#### Action item:
Extract, from the records beneath this instruction, each line that contains the word "computer".
START Dataset
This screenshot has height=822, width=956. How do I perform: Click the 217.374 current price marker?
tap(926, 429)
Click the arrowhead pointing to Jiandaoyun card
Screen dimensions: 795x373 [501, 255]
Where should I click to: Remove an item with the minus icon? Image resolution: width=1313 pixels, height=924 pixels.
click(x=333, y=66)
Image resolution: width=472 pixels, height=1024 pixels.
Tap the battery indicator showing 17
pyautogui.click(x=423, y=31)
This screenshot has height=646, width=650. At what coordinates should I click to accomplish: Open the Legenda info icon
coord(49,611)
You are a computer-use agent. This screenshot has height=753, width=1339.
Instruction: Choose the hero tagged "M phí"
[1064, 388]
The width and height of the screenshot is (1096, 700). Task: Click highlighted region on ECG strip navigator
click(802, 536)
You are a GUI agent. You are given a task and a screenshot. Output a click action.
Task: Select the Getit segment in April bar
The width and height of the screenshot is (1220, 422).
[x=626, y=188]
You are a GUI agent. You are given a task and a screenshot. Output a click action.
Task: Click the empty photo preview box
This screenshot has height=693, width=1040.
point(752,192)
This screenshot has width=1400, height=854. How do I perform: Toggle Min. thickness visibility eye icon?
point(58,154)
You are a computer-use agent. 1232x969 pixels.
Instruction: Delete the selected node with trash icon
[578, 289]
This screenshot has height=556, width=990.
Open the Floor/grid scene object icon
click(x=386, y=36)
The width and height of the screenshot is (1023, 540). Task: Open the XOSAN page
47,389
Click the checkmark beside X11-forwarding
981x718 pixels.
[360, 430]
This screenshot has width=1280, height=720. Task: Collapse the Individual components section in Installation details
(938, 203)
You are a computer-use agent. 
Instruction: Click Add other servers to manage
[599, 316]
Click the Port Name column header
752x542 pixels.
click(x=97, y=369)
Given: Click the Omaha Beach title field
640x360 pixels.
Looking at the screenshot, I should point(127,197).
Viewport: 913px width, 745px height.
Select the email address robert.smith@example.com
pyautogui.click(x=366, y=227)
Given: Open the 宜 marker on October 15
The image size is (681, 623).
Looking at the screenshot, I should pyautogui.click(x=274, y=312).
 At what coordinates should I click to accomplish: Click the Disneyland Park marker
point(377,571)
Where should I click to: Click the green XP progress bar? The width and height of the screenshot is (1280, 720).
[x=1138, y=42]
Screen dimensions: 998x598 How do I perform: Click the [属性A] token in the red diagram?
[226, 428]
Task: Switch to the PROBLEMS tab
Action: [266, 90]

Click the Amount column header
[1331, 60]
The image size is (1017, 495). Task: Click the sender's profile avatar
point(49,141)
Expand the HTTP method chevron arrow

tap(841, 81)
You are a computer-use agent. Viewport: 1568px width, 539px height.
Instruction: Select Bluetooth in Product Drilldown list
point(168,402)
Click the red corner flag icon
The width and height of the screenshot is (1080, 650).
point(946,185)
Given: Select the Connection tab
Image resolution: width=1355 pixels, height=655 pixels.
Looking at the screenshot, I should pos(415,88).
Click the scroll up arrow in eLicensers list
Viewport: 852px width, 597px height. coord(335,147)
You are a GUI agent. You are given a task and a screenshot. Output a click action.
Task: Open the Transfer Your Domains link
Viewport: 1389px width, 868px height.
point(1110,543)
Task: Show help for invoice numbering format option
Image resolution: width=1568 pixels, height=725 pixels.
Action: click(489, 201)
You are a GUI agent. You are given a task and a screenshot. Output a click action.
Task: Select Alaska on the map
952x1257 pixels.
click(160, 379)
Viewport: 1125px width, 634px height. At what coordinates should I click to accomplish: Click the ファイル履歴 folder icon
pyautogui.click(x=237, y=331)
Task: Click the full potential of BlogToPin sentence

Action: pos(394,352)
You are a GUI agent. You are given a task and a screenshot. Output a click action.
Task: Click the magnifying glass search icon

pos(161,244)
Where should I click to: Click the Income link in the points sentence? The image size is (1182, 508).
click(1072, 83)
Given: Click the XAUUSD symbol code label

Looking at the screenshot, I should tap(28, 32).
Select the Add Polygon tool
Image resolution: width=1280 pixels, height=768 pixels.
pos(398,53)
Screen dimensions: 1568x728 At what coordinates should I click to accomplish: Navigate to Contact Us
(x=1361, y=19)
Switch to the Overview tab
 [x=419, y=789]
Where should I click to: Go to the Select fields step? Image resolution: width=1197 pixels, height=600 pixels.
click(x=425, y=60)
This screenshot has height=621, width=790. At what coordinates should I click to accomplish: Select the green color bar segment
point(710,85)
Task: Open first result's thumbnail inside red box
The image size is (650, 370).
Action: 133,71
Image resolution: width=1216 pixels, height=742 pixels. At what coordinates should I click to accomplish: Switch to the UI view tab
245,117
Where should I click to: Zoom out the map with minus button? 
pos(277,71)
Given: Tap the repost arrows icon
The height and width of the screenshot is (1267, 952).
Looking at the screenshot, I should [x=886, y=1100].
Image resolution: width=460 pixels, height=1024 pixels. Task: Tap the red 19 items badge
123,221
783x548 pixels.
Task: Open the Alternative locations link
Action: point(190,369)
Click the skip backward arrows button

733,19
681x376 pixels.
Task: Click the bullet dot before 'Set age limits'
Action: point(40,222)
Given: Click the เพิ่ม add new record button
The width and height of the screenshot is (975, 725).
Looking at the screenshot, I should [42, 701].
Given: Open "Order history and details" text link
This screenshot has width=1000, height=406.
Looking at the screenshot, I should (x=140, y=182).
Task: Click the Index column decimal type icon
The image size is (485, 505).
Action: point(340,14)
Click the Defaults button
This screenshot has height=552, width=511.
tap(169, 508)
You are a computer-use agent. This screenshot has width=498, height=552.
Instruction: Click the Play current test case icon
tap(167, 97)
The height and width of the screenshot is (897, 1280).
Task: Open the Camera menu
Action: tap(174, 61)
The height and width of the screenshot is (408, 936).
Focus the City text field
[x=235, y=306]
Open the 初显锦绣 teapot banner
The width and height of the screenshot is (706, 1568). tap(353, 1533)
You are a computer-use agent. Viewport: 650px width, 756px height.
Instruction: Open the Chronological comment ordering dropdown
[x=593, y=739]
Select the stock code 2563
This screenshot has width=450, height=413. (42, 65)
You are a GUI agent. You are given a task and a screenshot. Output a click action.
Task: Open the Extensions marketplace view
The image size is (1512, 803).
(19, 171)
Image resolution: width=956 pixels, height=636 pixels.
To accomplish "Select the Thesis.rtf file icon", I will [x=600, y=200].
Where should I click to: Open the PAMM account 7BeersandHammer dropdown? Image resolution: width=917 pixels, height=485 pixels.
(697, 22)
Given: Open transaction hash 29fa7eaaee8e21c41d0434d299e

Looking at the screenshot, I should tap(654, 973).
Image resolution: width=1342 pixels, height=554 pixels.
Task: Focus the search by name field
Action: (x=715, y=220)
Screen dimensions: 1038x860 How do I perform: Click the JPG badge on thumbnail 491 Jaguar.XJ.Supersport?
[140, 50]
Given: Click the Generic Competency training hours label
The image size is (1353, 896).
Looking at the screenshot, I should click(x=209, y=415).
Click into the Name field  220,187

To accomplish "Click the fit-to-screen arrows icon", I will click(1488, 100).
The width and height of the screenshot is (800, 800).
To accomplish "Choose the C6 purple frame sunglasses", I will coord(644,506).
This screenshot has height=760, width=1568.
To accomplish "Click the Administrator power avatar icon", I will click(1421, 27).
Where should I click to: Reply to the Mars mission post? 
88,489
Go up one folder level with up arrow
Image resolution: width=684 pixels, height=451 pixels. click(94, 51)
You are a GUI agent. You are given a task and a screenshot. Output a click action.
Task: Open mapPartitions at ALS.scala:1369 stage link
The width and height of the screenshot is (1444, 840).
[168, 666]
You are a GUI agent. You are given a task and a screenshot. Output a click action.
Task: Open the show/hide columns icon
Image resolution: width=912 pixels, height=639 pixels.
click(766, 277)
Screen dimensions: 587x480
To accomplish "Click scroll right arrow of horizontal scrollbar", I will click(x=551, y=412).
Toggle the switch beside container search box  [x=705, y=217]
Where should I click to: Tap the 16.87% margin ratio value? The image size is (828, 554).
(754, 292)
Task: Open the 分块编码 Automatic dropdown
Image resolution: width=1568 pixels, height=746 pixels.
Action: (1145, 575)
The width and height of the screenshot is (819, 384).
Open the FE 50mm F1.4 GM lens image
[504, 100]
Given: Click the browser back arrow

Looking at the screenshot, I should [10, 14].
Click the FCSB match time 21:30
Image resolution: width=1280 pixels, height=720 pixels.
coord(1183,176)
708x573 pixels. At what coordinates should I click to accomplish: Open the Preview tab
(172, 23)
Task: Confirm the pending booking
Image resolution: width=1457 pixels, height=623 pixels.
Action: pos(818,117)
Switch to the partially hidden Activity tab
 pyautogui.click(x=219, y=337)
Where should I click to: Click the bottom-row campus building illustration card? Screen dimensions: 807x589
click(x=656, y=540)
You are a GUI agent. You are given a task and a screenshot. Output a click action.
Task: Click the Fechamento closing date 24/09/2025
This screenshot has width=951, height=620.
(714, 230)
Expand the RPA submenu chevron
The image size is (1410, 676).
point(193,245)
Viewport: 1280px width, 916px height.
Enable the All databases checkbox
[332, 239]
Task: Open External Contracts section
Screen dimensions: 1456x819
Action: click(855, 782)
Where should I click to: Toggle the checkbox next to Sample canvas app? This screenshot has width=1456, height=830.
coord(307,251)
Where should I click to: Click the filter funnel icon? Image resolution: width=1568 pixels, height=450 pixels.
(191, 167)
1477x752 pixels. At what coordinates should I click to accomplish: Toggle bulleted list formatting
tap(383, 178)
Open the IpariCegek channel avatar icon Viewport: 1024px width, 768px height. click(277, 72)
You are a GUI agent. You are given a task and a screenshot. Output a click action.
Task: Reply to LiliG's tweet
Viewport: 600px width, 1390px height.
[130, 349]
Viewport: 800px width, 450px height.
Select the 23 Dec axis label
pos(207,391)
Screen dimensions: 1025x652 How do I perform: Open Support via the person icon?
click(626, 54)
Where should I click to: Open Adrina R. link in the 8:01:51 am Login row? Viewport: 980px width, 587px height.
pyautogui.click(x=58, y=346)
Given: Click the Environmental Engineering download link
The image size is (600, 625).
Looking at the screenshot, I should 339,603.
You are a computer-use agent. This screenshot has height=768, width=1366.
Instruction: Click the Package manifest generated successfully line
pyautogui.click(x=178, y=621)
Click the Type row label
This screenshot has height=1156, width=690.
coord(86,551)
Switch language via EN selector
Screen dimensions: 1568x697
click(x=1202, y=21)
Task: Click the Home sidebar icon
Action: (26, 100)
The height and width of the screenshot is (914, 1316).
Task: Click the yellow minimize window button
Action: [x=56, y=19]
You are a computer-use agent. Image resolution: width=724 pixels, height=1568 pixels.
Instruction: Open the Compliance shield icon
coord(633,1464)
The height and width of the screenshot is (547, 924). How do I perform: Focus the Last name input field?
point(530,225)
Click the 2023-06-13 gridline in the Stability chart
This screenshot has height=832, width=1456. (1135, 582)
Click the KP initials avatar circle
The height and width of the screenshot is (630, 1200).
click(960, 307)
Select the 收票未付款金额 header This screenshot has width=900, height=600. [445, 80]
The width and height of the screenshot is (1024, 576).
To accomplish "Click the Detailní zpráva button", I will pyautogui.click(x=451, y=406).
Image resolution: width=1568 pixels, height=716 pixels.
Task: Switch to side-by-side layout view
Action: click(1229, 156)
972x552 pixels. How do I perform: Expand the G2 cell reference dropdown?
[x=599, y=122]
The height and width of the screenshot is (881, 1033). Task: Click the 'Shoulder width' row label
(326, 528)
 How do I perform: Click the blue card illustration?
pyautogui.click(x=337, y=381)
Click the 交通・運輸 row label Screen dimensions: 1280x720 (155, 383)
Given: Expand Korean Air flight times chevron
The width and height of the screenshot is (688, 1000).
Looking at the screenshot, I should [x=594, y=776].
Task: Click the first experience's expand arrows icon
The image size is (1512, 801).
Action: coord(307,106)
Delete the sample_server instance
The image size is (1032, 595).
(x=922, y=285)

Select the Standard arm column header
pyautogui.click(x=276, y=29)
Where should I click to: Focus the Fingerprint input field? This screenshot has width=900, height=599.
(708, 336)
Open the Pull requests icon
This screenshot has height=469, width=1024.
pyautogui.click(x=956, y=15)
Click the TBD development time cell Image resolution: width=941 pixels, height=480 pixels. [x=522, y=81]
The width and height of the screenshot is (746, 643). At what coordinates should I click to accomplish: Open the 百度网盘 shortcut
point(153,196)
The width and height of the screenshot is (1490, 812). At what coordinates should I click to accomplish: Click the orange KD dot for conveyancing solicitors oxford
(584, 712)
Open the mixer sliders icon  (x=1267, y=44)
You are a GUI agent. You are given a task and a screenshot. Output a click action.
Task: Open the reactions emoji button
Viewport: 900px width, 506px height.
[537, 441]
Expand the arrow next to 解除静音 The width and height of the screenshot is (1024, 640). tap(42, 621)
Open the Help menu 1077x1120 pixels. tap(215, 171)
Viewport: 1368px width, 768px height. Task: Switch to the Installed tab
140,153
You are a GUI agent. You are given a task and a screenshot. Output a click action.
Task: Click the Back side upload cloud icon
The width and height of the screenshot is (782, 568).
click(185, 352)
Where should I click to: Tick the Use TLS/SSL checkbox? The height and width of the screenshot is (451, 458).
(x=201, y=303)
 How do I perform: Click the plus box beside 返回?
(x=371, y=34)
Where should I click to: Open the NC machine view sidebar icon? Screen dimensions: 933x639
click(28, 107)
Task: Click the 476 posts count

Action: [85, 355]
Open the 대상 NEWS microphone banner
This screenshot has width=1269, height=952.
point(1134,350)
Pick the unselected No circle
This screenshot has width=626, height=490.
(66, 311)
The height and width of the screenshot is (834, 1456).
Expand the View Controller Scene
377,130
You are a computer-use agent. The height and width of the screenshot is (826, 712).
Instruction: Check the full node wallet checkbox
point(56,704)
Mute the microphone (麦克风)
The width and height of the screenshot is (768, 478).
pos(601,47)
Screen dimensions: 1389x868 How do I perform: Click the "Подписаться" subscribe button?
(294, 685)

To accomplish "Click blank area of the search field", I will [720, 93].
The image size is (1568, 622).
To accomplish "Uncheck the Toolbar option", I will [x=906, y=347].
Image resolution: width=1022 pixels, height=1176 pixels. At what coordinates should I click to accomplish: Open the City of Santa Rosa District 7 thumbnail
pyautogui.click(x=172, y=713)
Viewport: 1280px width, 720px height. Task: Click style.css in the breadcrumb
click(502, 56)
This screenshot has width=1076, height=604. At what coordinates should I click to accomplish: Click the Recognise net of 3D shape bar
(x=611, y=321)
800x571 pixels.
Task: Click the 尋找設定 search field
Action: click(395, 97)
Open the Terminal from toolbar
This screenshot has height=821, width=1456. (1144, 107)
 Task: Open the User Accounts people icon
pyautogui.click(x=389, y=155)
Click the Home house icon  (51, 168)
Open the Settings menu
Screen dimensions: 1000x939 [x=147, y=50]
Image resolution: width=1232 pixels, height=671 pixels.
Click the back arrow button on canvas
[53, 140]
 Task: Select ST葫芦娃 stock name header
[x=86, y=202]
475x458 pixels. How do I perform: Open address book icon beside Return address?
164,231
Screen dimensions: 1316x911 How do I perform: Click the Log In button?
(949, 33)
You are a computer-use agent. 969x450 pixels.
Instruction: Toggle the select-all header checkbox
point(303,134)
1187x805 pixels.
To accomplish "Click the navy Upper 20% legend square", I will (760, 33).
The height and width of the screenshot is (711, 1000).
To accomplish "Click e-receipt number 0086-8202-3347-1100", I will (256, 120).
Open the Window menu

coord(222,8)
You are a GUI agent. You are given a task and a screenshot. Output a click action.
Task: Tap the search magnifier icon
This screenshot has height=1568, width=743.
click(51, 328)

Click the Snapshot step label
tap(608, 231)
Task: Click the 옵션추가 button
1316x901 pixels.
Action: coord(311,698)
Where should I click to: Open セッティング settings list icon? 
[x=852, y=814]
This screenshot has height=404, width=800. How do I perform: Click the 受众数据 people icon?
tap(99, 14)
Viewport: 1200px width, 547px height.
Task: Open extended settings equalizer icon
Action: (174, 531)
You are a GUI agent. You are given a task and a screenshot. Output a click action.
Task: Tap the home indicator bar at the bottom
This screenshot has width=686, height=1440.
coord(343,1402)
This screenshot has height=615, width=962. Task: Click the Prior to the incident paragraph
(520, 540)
END Dataset
#### Reply to the exercise:
You are a computer-use agent. This screenshot has height=753, width=1339.
You are a computer-use agent. 1232x969 pixels.
You are a computer-use agent. 
You are a computer-use agent. Viewport: 1568px width, 539px height.
You are a computer-use agent. This screenshot has width=498, height=552.
You are a computer-use agent. Viewport: 650px width, 756px height.
You are a computer-use agent. This screenshot has height=768, width=1366.
You are a computer-use agent. Image resolution: width=724 pixels, height=1568 pixels.
You are a computer-use agent. The height and width of the screenshot is (826, 712).
You are a computer-use agent. 969x450 pixels.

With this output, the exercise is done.